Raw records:

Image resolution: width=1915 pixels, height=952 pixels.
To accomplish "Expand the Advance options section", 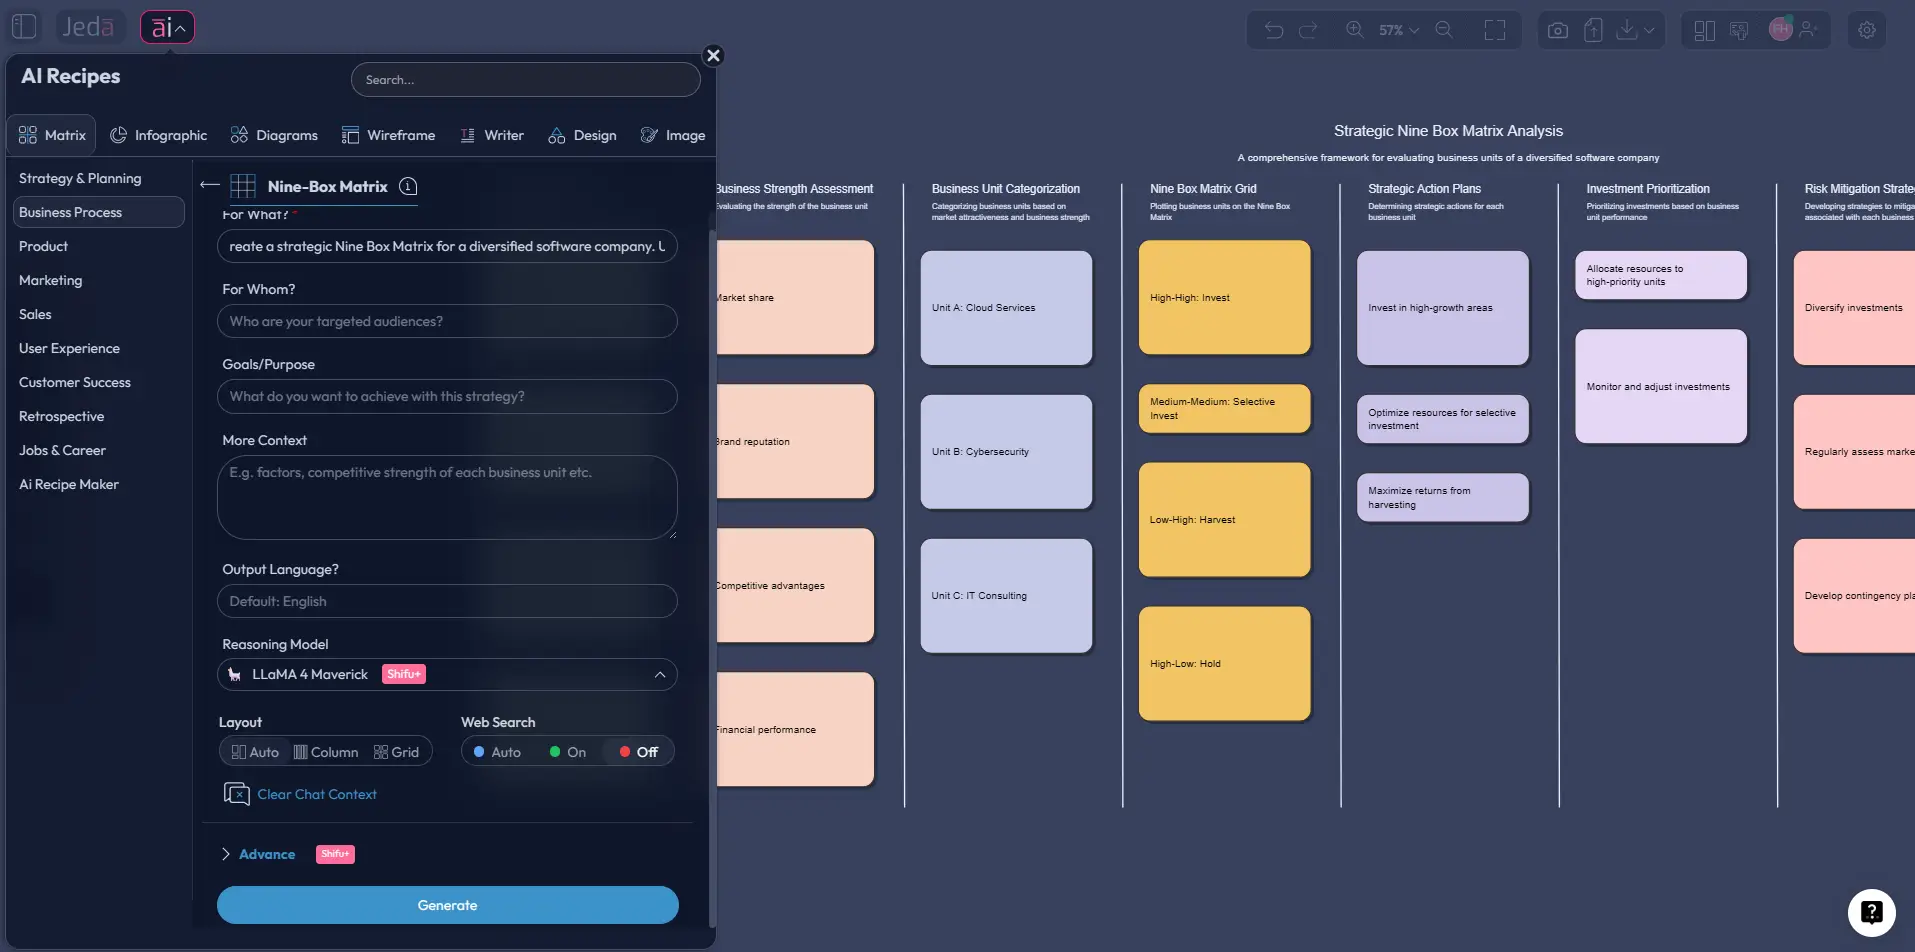I will (267, 854).
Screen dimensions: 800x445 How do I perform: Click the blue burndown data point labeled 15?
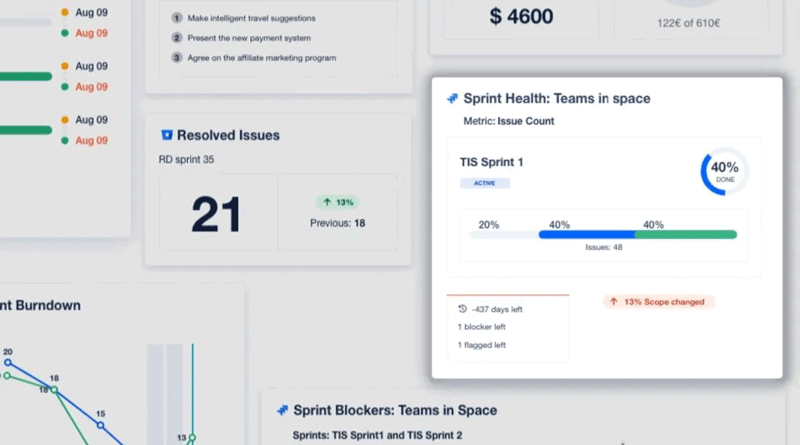(x=100, y=425)
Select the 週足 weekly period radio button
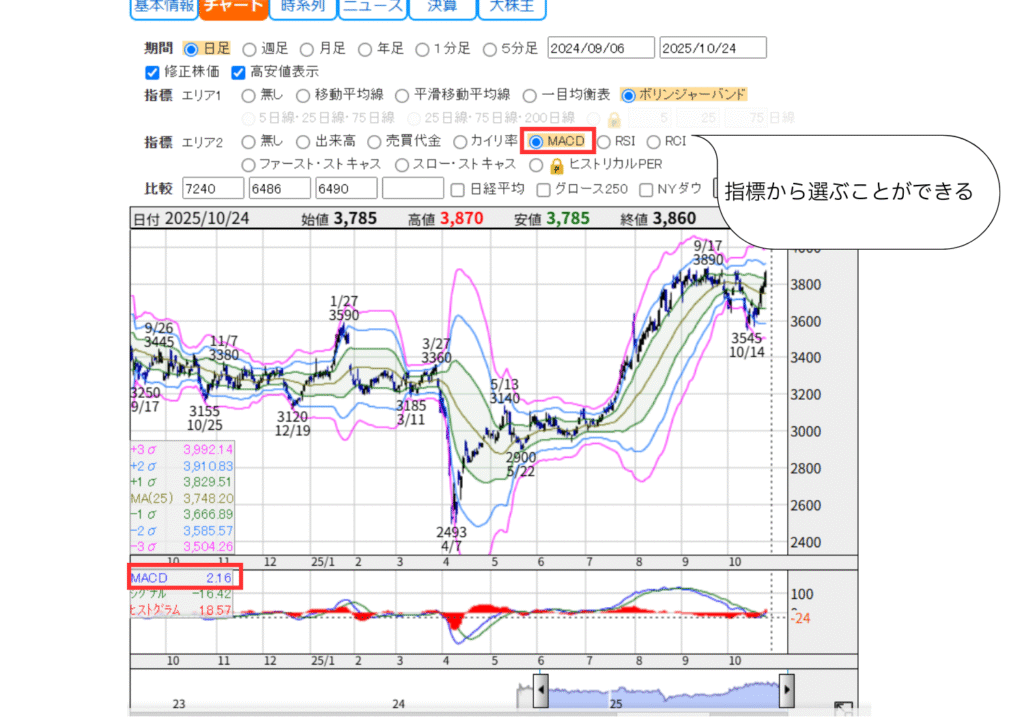The image size is (1024, 717). pos(250,48)
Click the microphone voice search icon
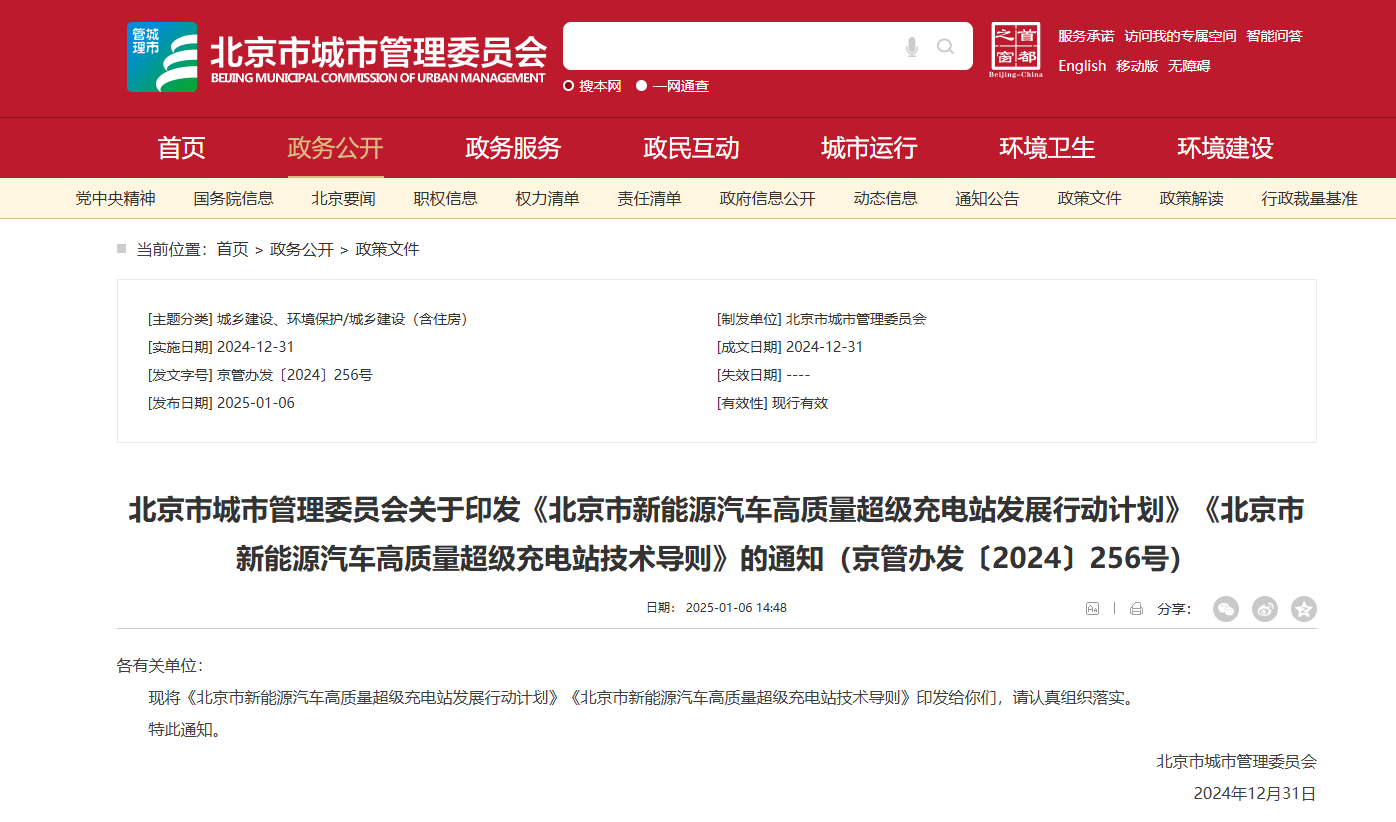1396x822 pixels. pyautogui.click(x=911, y=47)
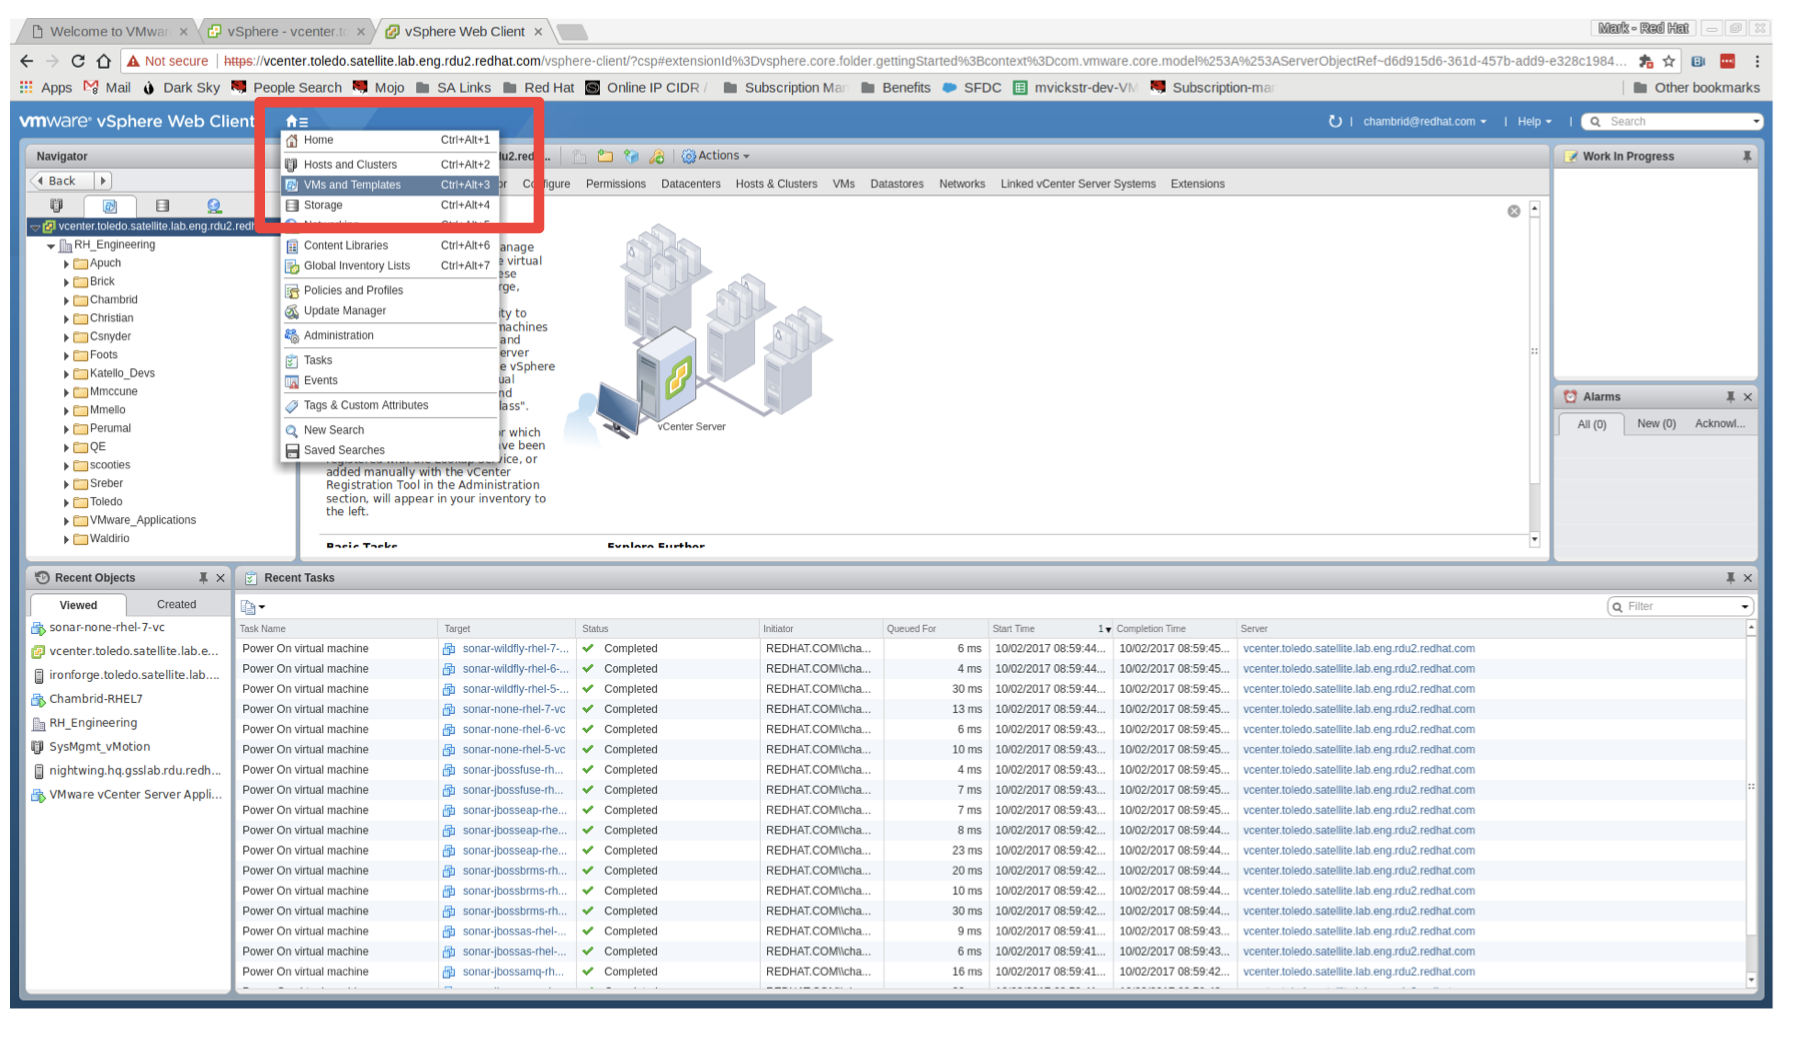Screen dimensions: 1796x1040
Task: Click the Create Datacenter cube icon
Action: (x=631, y=157)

§ GIVEN REQUEST:
Rewrite the lines of the records from the one containing "Screen dimensions: 800x445" through the end, inclusive, putting "audio" in place of "microphone" and changing nothing else. Leave the pictures out of your answer.

§ TASK RESPONSE:
Screen dimensions: 800x445 How do I perform: Click the blue burndown data point labeled 15?
(x=100, y=425)
Select the 週足 weekly period radio button
The image size is (1024, 717). pos(250,48)
Click the audio voice search icon
1396x822 pixels. pyautogui.click(x=911, y=47)
Screen dimensions: 1796x1040
Task: Click the Create Datacenter cube icon
Action: (x=631, y=157)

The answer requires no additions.